- Exercise input
===
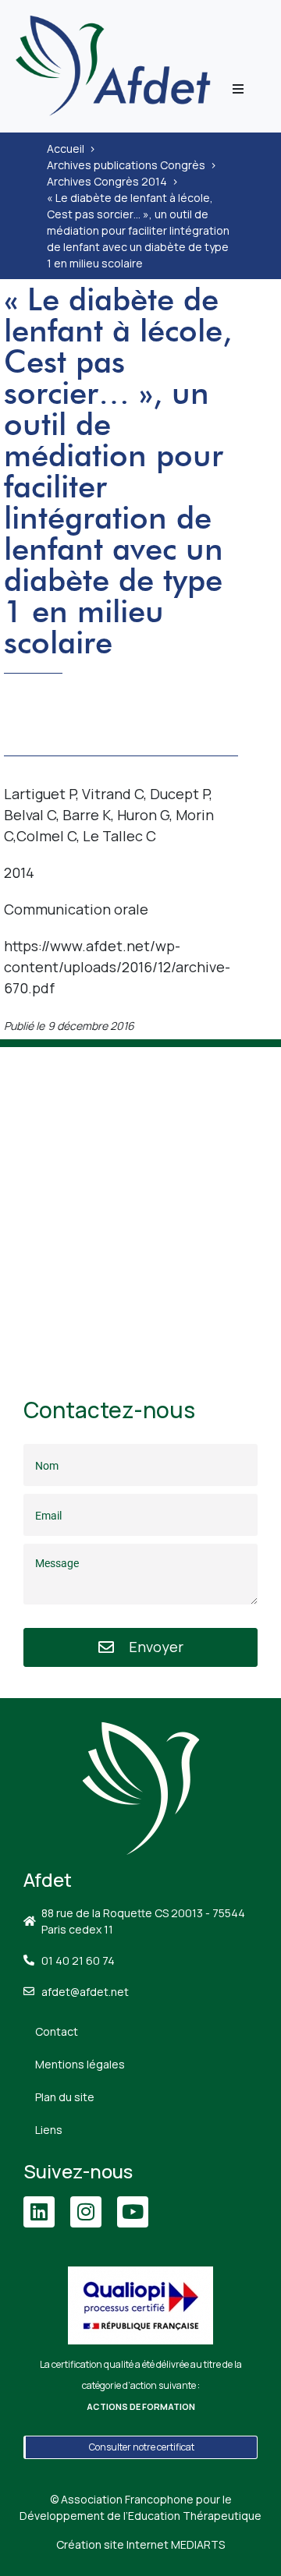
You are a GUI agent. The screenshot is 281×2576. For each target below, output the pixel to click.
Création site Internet (140, 2544)
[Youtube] (132, 2211)
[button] (238, 89)
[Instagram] (85, 2211)
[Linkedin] (39, 2211)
===
Would you write out all of the data exactly as it stands, without the pictures?

- Output for this exercise
You are a GUI agent. The screenshot is 281×2576. For each target below, output the pixel to click.
Création site Internet (140, 2544)
[Youtube] (132, 2211)
[button] (238, 89)
[Instagram] (85, 2211)
[Linkedin] (39, 2211)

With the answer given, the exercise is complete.